Read New Rules for Life Insurance applied after 2021

Ulips Life Insurance

  • The minimum life insurance in ULIPs was only 10 times the annual premium. This minimum level of life coverage in ULIPs will now be 7 times, down from 10 to those below 45.
  • In order to provide minimum coverage, insurers must offer minimum coverage of 10x the annual premium for those under 45 years old and 7x for those over 45. If policyholders aren’t keen on the protection element, lower mortality charges will be charged.
  • The investment side of the premiums will receive a higher percentage. However, one should note the important point that to maximize tax benefits under Section 80C and 10(10D), the life policy has to offer a cover of at least 10 times the annual premium. Policies with more than 7 times coverage would be exempt from the tax breaks provided by Section 10(10D).

Maximum Lump Sum Withdrawal

  • The maximum amount of withdrawal permitted at maturity under pension plans has increased from one-third to 60%
  • However, this will not bring insurance pension plans at par with the National Pension System (NPS). The 60% withdrawal permitted at maturity in NPS is exempted from tax.
  • Pension plans allow 60% withdrawal. Withdrawal of up to one-third of the corpus is tax-free. Anything beyond that is taxable.
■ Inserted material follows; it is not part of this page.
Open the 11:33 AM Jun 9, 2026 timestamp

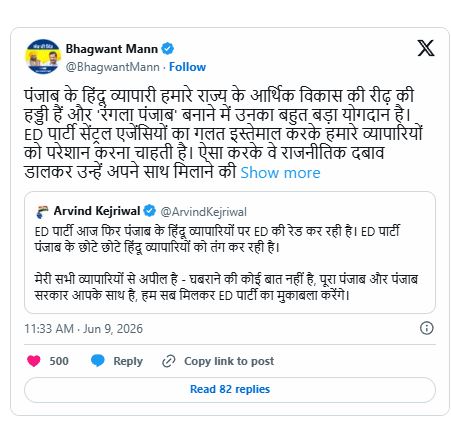point(83,329)
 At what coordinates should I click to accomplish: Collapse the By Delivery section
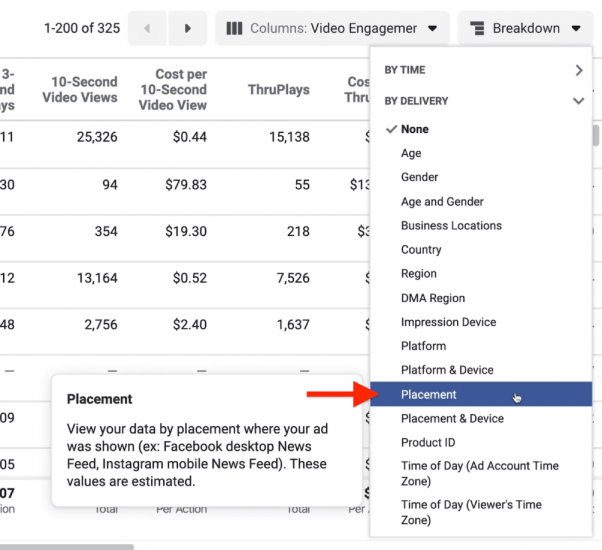(483, 101)
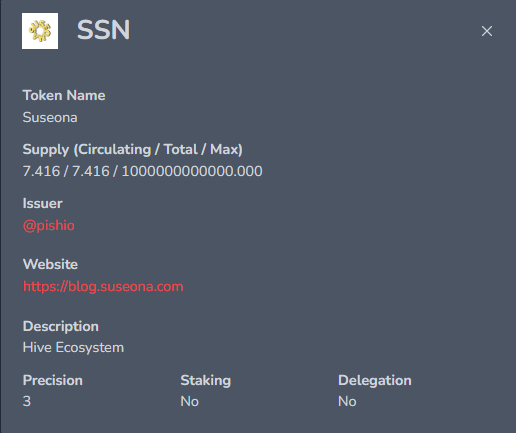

Minimum term to acquire surrender value in traditional plans

  • You don’t have to wait for 3 years before your policy has a guaranteed surrender amount. Surrender value refers to the amount you will get if you choose to leave early.
  • Policies will now have the minimum guaranteed surrender value regardless of their premium-paying terms.

Freedom to choose your annuity provider

  • Annuity, which is a guaranteed income pension that the policyholder receives from the date of vesting until the day of death, is a regular, guaranteed pension income.
  • The new rules have also liberalized the conditions for purchasing annuities. A policyholder is now forced to buy annuities at maturity through the insurer that has deferred a pension plan.
  • Policyholders now have the option to approach insurers that offer higher rates for up to 50% of their corpus. An important change would be Open Market for the purchase of annuities up to 50% of the corpus.
  • In an earlier situation, policyholders suffered because they couldn’t shop around for better rates. The Relaxation of this restriction will give policyholders more flexibility to search for better rates.

After you have paid the entire five-year premium, your premiums will be reduced by up to 50%.

This is not a benefit in price, but an option to allow for policy flexibility. You can pay half of your five-year premium upfront and receive a reduced amount assured for the remaining five years.

There are two types of non-linked products: pre-risk products and savings products. These are your term plans. This regulation is for your terms plans. A term plan can be purchased for one month and might prove useful if you’re planning to take a longer vacation.